Well, I already had the lens so the next step was then obvious to me. After first discussing with and being encouraged by my wife I secured another K-1. Add my Dad’s camera strap and here we are.
Logically I know this changes nothing, but as I suspected once this was put back together it brought a level of comfort in hand. Along with the memories there is something reassuring about having a brick of a DSLR in hand. From snapping a picture to fighting off a zombie horde as a melee weapon you are good to go.
And I will take a bit of comfort any way I can get it.
Sidebar: Sentiment aside this is a beast of a camera. More will come soon, but even taken just on its technical merits alone this is a fantastic choice. For starters just take a look at the product shots highlighting the switchgear and ergonomics. It has been missed and I am glad to have it back.
What have I learned from all this?
A few things, but what rises to the top is this. From me to me, and it might speak to some of you, dial back the Dr. Spock shtick.
Stop trying to make sense of everything. Dad passing has been a major disruptor for me as I have since abandoned my long held obsession with everything being “logical”. This past year of upheaval has put a finer point on this line of thinking. Many are struggling with a loss of loved ones. A loss of “normalcy” even, whatever that means any more.
Another thing that both events have raised for me is that tomorrow is not promised. That does not mean go hog wild and lose your mind, but if there is something that you have been meaning to do now would seem like a good time to start.

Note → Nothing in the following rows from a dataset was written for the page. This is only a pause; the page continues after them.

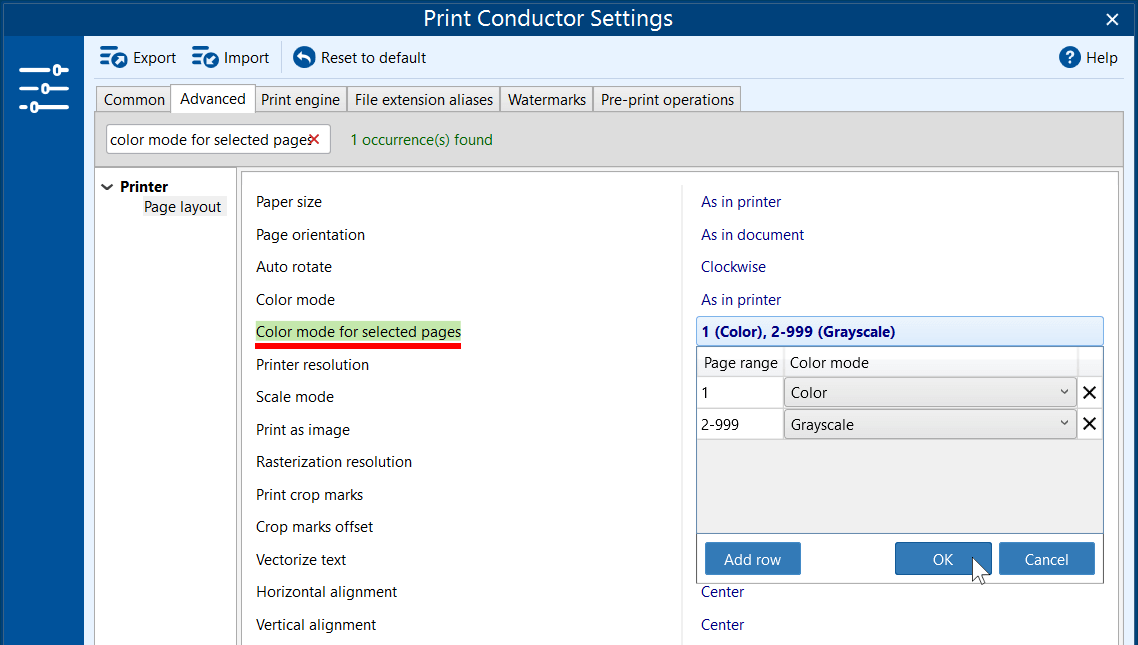Clear the search field with the red X
Image resolution: width=1138 pixels, height=645 pixels.
[x=314, y=140]
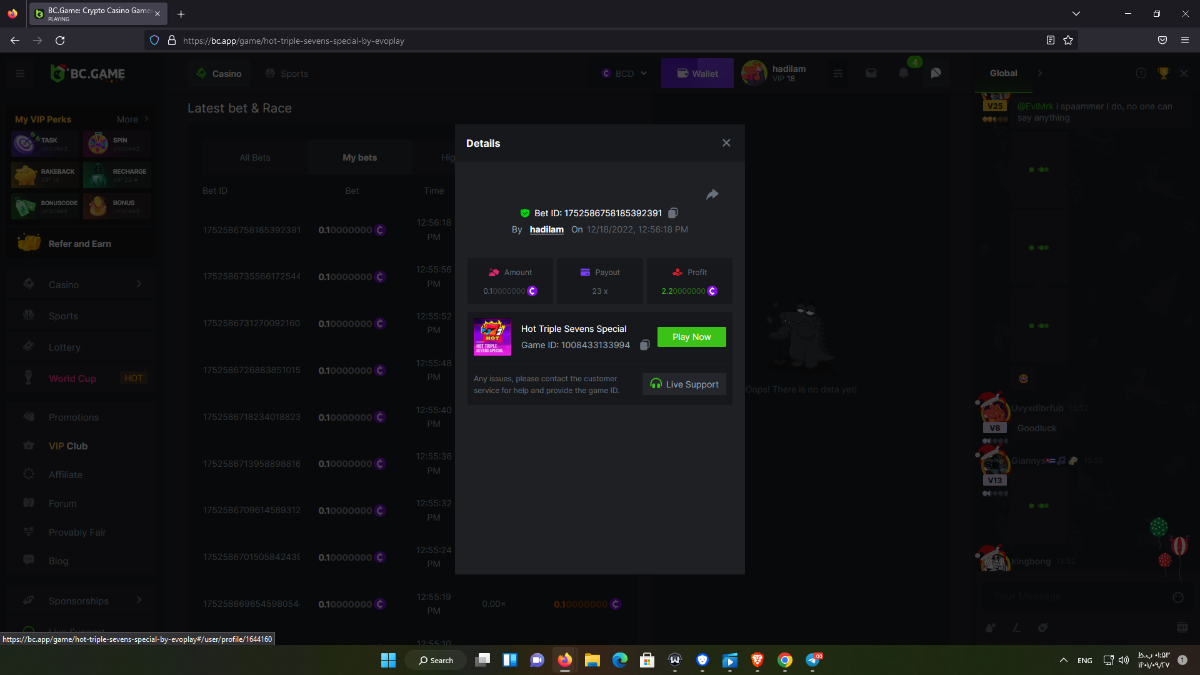The width and height of the screenshot is (1200, 675).
Task: Open Live Support chat
Action: point(684,384)
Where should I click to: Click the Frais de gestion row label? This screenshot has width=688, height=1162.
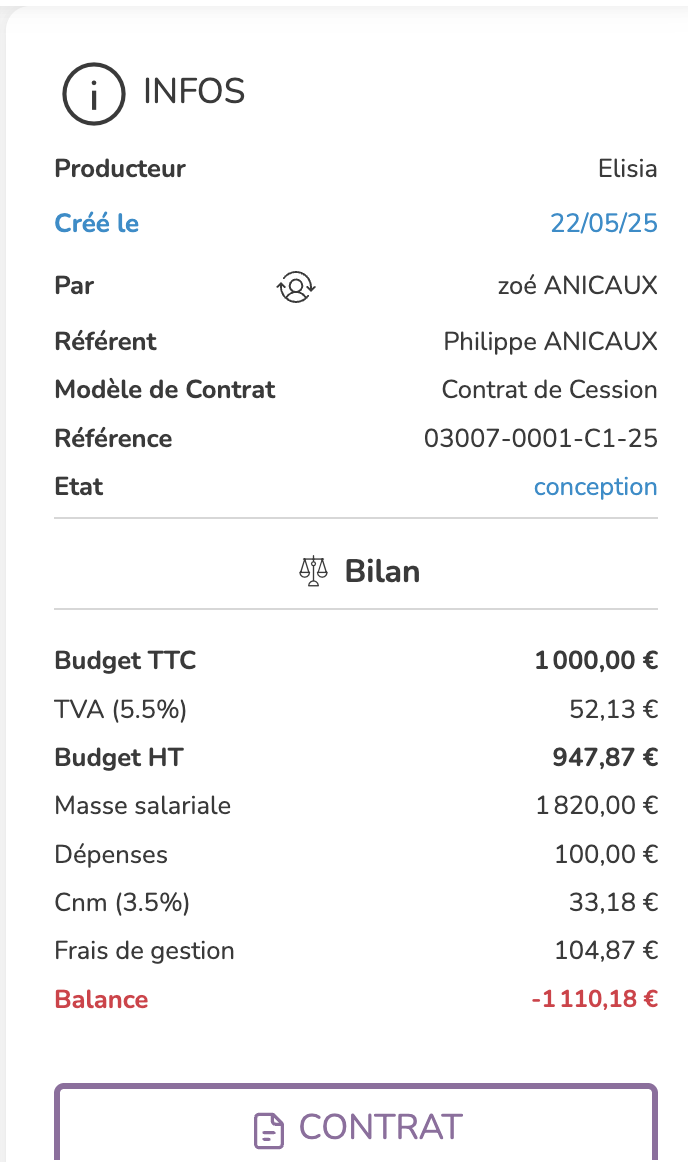tap(144, 951)
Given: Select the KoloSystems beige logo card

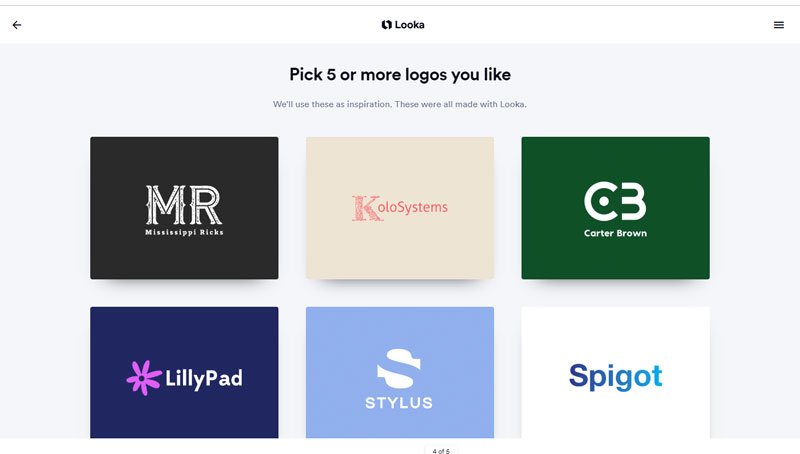Looking at the screenshot, I should (400, 208).
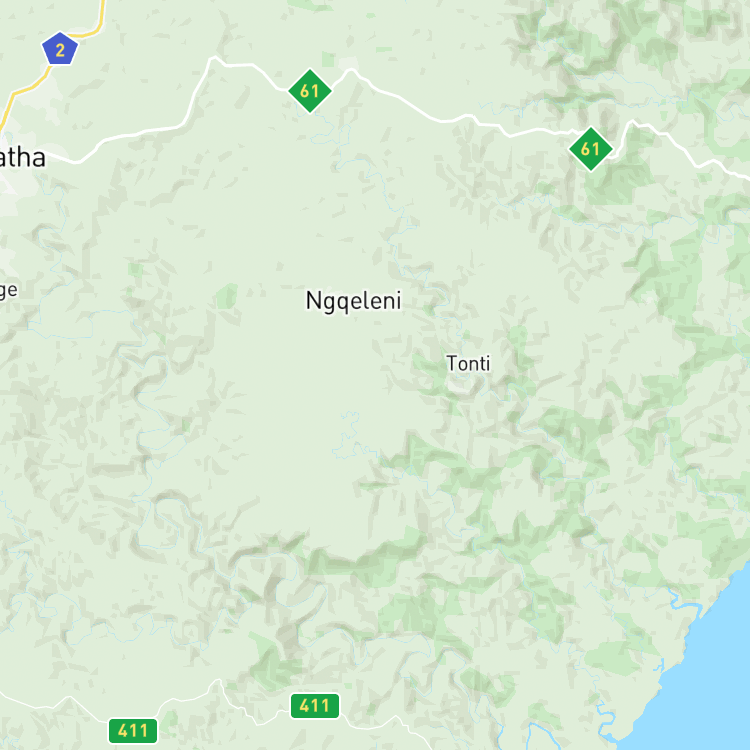This screenshot has width=750, height=750.
Task: Click the blue pentagon route 2 shield
Action: tap(60, 49)
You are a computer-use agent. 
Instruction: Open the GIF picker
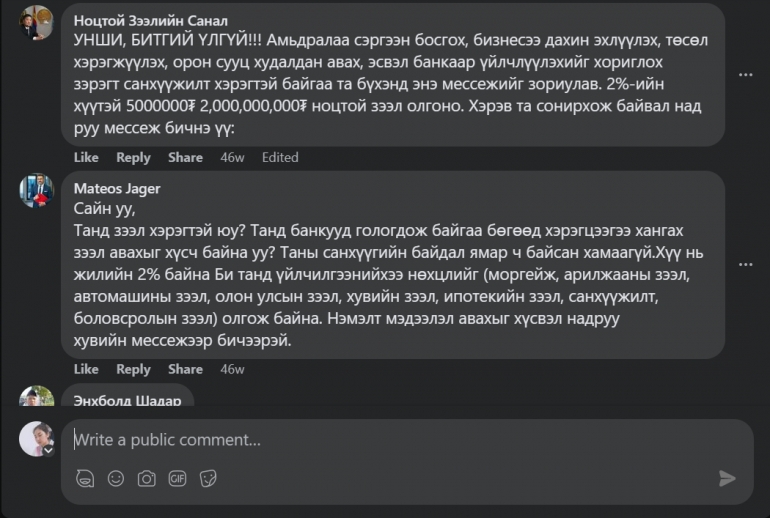[x=177, y=479]
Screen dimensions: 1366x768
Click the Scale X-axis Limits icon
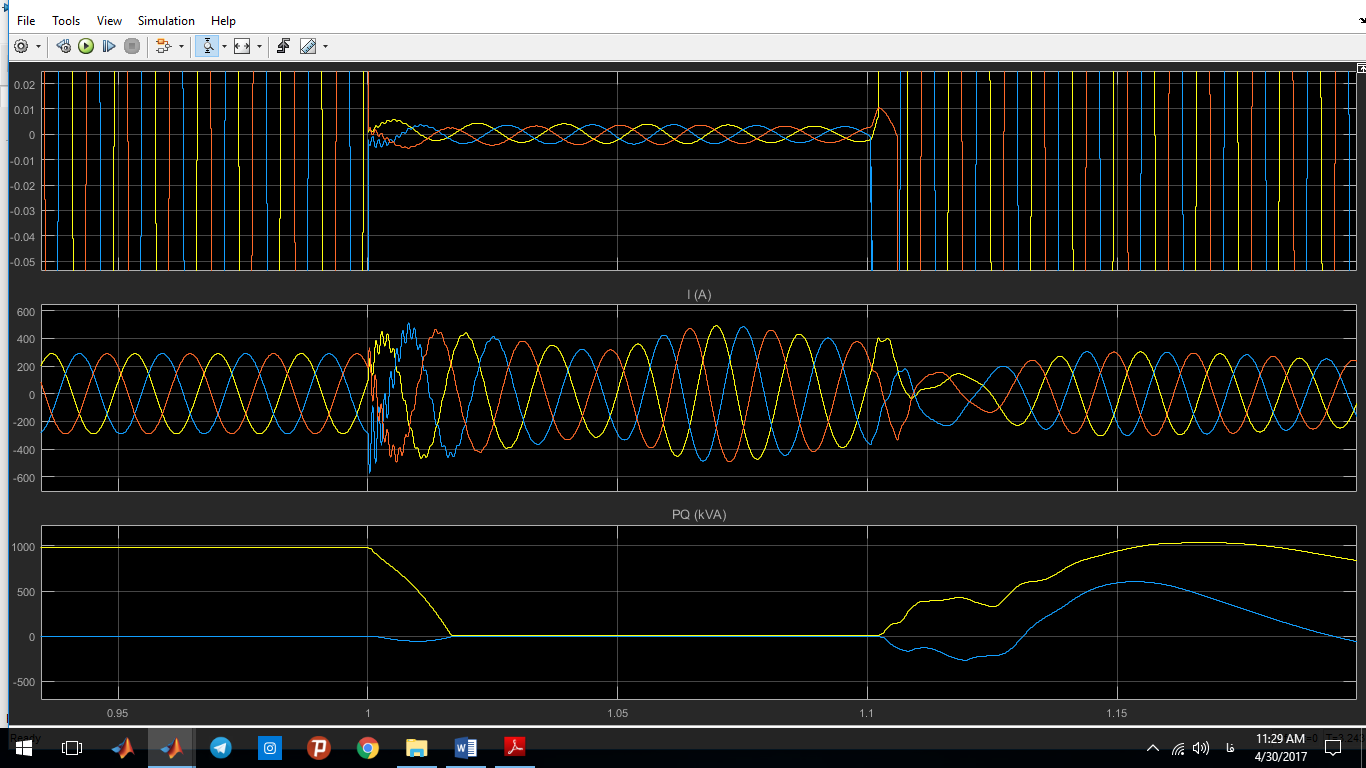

This has borne fruit on many levels for me. With regards to this blog specifically it can be seen in my focusing on or refining multiple post themes like “This Old Lens“, “This Old Camera“, and “Revisiting Old Gear“. Also played a part in my pushing myself by writing more posts like “Can Vintage Digital Be A Thing?” theoretical exercises and this very post you are reading.
Away from this blog photography out in the real world is limited now because the world is on fire and all, but I am taking this time to watch for sales on lighting equipment and practicing at home…
…for the day that the world does open back up. And I have stepped out of my comfort zone by writing posts about lighting which I have not done much of in the past.
Even shot my first wedding, which is something I would never have done before.
This all helps because this blog is therapy as well.
As importantly no longer have I been examining that which I had been meaning to do but had not I also starting examining those things that I have done but cannot really explain why. And “because that is always what I have done” no longer cuts it. If I cannot verbalize an explanation that motivates me to continue it now goes. This makes even more space in my life for what had gone undone.
I hope that reading this post has provided a distraction for you as well. I close with a few photos of the camera that was at the start of my photography journey taken with part of the inspiration of this post.
Tomorrow is not promised to any of us. Go out and create something yourself whatever your chosen area of expression is. And I wish you all of the best and much success to you in all of your endeavors.